[Stored data entries]
■ ■ ■ ■ ■ ■ ■

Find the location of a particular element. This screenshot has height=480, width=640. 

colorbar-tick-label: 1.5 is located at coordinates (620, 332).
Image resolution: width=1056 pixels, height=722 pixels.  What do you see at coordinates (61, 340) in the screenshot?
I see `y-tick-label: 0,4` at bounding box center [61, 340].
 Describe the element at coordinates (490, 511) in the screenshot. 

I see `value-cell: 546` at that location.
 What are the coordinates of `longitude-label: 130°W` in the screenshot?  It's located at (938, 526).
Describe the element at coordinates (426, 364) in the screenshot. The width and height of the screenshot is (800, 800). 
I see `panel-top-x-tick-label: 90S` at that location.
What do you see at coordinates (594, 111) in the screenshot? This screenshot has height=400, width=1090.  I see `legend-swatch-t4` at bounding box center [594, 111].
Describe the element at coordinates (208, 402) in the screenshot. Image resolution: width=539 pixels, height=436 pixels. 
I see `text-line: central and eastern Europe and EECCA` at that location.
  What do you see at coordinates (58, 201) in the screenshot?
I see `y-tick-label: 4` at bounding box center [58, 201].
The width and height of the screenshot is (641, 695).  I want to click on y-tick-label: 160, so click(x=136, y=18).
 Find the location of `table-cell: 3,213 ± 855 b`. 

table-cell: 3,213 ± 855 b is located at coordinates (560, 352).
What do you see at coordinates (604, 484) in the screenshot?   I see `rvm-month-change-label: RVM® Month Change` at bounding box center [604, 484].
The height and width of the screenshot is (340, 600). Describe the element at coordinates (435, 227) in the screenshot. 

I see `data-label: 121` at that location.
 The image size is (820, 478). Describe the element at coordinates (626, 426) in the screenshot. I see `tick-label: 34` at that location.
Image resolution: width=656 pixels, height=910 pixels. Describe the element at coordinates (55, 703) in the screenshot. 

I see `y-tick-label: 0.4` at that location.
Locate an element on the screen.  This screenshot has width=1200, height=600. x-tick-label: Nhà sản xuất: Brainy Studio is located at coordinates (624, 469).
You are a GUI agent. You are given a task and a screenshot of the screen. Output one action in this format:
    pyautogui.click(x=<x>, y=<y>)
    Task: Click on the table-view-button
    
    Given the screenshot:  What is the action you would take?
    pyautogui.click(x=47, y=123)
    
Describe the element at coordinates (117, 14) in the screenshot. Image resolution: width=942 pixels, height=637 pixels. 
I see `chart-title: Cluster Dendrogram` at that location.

■ ■ ■ ■ ■ ■ ■

**Required action**. Reproduce the listing in full, switching every instance of "Image resolution" to "Screen resolution" and leaving all other text unchanged.

**Response area**.
Find the location of a particular element. This screenshot has height=480, width=640. 

colorbar-tick-label: 1.5 is located at coordinates (620, 332).
Screen resolution: width=1056 pixels, height=722 pixels.  What do you see at coordinates (61, 340) in the screenshot?
I see `y-tick-label: 0,4` at bounding box center [61, 340].
 Describe the element at coordinates (490, 511) in the screenshot. 

I see `value-cell: 546` at that location.
 What are the coordinates of `longitude-label: 130°W` in the screenshot?  It's located at (938, 526).
Describe the element at coordinates (426, 364) in the screenshot. The width and height of the screenshot is (800, 800). 
I see `panel-top-x-tick-label: 90S` at that location.
What do you see at coordinates (594, 111) in the screenshot? This screenshot has height=400, width=1090.  I see `legend-swatch-t4` at bounding box center [594, 111].
Describe the element at coordinates (208, 402) in the screenshot. Screen resolution: width=539 pixels, height=436 pixels. 
I see `text-line: central and eastern Europe and EECCA` at that location.
  What do you see at coordinates (58, 201) in the screenshot?
I see `y-tick-label: 4` at bounding box center [58, 201].
The width and height of the screenshot is (641, 695).  I want to click on y-tick-label: 160, so click(x=136, y=18).
 Find the location of `table-cell: 3,213 ± 855 b`. 

table-cell: 3,213 ± 855 b is located at coordinates (560, 352).
What do you see at coordinates (604, 484) in the screenshot?   I see `rvm-month-change-label: RVM® Month Change` at bounding box center [604, 484].
The height and width of the screenshot is (340, 600). Describe the element at coordinates (435, 227) in the screenshot. 

I see `data-label: 121` at that location.
 The image size is (820, 478). Describe the element at coordinates (626, 426) in the screenshot. I see `tick-label: 34` at that location.
Screen resolution: width=656 pixels, height=910 pixels. Describe the element at coordinates (55, 703) in the screenshot. 

I see `y-tick-label: 0.4` at that location.
Locate an element on the screen.  This screenshot has width=1200, height=600. x-tick-label: Nhà sản xuất: Brainy Studio is located at coordinates (624, 469).
You are a GUI agent. You are given a task and a screenshot of the screen. Output one action in this format:
    pyautogui.click(x=<x>, y=<y>)
    Task: Click on the table-view-button
    
    Given the screenshot:  What is the action you would take?
    pyautogui.click(x=47, y=123)
    
Describe the element at coordinates (117, 14) in the screenshot. Screen resolution: width=942 pixels, height=637 pixels. 
I see `chart-title: Cluster Dendrogram` at that location.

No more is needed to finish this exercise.